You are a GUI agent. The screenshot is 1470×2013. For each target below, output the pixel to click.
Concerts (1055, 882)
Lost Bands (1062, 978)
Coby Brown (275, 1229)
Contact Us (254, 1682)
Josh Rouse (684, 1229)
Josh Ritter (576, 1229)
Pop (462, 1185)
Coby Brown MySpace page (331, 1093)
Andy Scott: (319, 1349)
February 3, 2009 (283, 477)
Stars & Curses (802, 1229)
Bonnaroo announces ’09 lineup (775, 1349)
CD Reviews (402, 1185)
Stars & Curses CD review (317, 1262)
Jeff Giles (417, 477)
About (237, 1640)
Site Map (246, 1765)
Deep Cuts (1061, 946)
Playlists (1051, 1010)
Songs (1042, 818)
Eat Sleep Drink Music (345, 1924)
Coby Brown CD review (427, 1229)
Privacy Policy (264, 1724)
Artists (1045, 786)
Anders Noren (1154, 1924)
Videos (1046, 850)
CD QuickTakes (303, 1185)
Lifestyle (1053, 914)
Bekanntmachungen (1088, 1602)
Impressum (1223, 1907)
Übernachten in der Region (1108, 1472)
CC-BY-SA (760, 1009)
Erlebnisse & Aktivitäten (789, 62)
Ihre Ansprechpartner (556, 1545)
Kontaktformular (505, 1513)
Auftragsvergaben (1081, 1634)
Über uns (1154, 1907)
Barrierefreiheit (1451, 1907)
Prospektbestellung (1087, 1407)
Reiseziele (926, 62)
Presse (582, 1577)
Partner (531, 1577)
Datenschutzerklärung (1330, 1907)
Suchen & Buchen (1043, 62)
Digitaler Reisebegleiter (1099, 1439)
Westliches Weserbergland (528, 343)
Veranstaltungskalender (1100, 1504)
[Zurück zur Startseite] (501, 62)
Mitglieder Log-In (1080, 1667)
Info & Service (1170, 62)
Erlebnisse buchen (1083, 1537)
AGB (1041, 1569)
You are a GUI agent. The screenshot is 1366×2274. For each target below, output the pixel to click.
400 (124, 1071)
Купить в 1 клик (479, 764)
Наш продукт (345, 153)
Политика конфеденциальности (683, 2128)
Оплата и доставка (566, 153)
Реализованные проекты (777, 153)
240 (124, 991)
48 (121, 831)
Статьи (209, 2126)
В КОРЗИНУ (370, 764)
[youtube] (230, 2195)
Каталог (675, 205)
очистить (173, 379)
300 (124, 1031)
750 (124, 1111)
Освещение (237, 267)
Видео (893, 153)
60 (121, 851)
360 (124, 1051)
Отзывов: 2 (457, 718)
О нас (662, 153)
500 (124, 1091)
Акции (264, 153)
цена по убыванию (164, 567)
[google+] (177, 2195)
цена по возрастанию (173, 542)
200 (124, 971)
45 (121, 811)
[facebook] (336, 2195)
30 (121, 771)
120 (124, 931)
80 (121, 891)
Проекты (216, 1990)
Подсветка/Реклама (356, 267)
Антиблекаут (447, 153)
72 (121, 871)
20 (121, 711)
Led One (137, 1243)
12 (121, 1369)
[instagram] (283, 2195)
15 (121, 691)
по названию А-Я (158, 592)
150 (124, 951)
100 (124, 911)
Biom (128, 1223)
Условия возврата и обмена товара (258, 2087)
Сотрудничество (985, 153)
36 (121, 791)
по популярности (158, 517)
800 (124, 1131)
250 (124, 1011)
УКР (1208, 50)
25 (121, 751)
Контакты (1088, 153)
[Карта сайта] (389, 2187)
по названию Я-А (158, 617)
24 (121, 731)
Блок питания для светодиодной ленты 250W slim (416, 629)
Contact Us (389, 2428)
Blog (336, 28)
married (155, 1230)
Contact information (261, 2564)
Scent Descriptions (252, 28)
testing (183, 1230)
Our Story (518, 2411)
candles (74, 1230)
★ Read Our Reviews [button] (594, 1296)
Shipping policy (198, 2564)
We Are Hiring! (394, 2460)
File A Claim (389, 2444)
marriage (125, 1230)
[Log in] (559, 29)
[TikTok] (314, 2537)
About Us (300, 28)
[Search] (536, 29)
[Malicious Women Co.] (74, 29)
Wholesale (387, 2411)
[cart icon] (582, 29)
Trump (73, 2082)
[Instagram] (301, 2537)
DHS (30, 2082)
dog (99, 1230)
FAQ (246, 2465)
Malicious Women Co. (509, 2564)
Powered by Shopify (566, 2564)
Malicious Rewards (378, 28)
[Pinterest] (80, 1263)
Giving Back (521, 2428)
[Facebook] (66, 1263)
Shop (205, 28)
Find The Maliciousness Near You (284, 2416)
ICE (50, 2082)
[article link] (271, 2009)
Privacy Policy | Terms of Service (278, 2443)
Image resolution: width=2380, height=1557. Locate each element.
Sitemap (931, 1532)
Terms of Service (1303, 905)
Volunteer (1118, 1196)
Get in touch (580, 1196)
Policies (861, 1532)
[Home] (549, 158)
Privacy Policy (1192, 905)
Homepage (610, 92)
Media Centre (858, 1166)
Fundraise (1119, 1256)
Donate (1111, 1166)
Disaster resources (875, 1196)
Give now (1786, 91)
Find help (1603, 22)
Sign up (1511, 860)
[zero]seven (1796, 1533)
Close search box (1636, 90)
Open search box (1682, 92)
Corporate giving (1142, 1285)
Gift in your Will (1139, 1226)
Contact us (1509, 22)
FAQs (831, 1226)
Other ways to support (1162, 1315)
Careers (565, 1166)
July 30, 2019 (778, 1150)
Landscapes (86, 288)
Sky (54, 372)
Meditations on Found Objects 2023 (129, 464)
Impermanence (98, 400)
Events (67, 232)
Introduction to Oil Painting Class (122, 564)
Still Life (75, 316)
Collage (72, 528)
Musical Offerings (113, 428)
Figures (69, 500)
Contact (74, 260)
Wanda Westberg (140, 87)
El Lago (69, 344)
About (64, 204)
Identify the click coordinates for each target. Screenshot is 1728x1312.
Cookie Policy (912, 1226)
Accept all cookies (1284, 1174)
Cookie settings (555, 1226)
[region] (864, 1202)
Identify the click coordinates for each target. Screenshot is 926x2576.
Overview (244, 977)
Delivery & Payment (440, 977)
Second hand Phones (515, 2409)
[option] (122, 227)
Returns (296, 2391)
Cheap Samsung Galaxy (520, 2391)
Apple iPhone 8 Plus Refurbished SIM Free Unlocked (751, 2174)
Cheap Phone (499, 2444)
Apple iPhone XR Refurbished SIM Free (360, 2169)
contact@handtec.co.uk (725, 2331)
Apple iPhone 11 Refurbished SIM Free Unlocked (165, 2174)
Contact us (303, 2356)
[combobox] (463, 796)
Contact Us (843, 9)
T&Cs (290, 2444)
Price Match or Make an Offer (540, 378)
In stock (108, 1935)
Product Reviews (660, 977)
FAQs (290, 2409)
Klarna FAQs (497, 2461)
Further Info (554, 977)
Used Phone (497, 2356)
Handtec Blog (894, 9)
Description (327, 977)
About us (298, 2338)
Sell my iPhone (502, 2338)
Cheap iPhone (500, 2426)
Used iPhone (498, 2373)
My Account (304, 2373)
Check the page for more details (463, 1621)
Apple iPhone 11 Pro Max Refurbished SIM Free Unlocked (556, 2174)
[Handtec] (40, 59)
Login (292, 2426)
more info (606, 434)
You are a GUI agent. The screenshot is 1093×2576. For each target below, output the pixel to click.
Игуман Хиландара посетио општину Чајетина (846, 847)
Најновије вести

+===+

### What to produce:
Using only the entries above, output the line with "Cheap Phone (499, 2444)", the line with "Used Phone (497, 2356)", and all lines between them, exactly as they stand.

### Response box:
Cheap Phone (499, 2444)
Apple iPhone XR Refurbished SIM Free (360, 2169)
contact@handtec.co.uk (725, 2331)
Apple iPhone 11 Refurbished SIM Free Unlocked (165, 2174)
Contact us (303, 2356)
[combobox] (463, 796)
Contact Us (843, 9)
T&Cs (290, 2444)
Price Match or Make an Offer (540, 378)
In stock (108, 1935)
Product Reviews (660, 977)
FAQs (290, 2409)
Klarna FAQs (497, 2461)
Further Info (554, 977)
Used Phone (497, 2356)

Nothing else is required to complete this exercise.